_WHAT IS BEING ASKED:_
Below are some records; quote exactly the lines from the one that contains "Click the calendar icon in date range" through the one that contains "The image size is (431, 371).", inclusive, and no others.

_Records excerpted from a collection:_

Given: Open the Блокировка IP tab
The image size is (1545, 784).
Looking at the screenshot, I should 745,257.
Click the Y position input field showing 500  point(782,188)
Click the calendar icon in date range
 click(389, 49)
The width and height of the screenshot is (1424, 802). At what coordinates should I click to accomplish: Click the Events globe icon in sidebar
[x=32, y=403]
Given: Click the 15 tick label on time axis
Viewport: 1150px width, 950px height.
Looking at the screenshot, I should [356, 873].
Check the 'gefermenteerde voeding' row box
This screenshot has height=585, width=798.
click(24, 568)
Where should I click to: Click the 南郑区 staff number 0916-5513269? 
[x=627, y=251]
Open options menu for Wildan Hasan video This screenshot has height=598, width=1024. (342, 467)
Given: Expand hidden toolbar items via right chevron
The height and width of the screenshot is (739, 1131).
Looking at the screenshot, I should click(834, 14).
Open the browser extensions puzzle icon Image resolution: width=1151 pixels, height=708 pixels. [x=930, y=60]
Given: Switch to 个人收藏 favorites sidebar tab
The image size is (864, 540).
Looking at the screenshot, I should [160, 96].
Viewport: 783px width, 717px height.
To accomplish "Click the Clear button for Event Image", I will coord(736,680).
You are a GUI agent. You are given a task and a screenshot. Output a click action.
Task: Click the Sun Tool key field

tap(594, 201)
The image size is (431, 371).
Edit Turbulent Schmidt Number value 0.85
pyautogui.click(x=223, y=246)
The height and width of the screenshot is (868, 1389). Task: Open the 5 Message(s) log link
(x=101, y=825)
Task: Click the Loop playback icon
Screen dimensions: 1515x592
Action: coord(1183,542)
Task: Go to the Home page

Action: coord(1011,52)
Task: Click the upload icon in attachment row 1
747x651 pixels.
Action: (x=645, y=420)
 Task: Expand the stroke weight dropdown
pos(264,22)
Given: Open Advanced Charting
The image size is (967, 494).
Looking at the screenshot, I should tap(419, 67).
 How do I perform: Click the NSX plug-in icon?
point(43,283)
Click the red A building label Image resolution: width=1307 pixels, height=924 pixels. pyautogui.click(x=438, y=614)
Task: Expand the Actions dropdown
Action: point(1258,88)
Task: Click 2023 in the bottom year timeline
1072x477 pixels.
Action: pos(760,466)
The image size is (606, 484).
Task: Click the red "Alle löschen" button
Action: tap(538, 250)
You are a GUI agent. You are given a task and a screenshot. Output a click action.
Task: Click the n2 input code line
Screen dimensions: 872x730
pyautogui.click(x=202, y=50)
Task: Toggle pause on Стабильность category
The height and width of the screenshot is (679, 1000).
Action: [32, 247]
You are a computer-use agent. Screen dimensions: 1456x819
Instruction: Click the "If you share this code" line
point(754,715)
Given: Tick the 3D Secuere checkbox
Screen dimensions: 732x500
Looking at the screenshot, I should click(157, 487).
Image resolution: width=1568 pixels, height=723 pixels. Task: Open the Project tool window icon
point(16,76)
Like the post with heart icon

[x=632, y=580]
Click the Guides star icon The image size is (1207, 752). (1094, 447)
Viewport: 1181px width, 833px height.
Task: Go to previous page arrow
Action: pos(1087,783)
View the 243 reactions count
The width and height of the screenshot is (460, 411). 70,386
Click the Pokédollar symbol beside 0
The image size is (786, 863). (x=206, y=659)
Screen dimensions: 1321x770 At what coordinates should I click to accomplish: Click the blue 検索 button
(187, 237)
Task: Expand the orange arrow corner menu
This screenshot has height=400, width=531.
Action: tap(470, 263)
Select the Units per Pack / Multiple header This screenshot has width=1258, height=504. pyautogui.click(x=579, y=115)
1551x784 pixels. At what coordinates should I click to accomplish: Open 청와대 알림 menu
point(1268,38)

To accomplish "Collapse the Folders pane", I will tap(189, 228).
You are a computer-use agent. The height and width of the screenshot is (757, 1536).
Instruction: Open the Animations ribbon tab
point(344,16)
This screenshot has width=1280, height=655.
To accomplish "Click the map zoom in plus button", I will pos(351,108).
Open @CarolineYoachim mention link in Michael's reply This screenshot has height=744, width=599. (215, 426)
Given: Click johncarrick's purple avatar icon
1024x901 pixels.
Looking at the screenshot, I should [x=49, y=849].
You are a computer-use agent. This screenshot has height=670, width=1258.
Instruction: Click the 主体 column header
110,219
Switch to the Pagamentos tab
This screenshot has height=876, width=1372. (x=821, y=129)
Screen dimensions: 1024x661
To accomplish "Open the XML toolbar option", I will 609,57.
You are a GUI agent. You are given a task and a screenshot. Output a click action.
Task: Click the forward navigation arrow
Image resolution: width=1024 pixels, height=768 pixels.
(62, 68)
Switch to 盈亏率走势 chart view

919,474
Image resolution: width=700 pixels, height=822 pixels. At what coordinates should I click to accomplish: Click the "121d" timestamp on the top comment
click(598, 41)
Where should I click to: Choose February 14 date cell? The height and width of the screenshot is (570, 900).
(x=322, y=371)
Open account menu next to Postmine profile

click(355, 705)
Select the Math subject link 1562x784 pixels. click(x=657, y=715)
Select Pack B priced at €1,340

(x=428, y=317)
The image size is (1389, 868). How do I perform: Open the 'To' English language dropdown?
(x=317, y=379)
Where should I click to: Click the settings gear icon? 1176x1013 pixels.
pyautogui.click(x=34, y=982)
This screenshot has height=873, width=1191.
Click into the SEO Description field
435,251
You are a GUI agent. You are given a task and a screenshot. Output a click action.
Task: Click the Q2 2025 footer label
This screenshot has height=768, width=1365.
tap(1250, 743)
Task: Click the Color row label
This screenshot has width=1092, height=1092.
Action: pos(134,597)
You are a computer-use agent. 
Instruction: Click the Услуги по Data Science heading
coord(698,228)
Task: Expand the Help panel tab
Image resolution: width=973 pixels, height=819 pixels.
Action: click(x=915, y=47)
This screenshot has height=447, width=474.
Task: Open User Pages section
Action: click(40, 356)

_ANSWER BOX:_
Click the calendar icon in date range
 click(389, 49)
The width and height of the screenshot is (1424, 802). At what coordinates should I click to accomplish: Click the Events globe icon in sidebar
[x=32, y=403]
Given: Click the 15 tick label on time axis
Viewport: 1150px width, 950px height.
Looking at the screenshot, I should [356, 873].
Check the 'gefermenteerde voeding' row box
This screenshot has height=585, width=798.
click(24, 568)
Where should I click to: Click the 南郑区 staff number 0916-5513269? 
[x=627, y=251]
Open options menu for Wildan Hasan video This screenshot has height=598, width=1024. (342, 467)
Given: Expand hidden toolbar items via right chevron
The height and width of the screenshot is (739, 1131).
Looking at the screenshot, I should click(834, 14).
Open the browser extensions puzzle icon Image resolution: width=1151 pixels, height=708 pixels. [x=930, y=60]
Given: Switch to 个人收藏 favorites sidebar tab
The image size is (864, 540).
Looking at the screenshot, I should [160, 96].
Viewport: 783px width, 717px height.
To accomplish "Click the Clear button for Event Image", I will coord(736,680).
You are a GUI agent. You are given a task and a screenshot. Output a click action.
Task: Click the Sun Tool key field

tap(594, 201)
The image size is (431, 371).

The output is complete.